# Start of RECORDS TO USE
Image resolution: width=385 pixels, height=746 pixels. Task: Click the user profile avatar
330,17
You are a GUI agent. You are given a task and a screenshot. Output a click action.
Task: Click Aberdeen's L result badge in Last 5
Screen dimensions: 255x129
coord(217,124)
# End of RECORDS TO USE
DO THIS:
Rewrite all of the entries above, renaming "Screen dimensions" to "Display size" and leaving everything else unchanged.

FINISHED EXERCISE:
Image resolution: width=385 pixels, height=746 pixels. Task: Click the user profile avatar
330,17
You are a GUI agent. You are given a task and a screenshot. Output a click action.
Task: Click Aberdeen's L result badge in Last 5
Display size: 255x129
coord(217,124)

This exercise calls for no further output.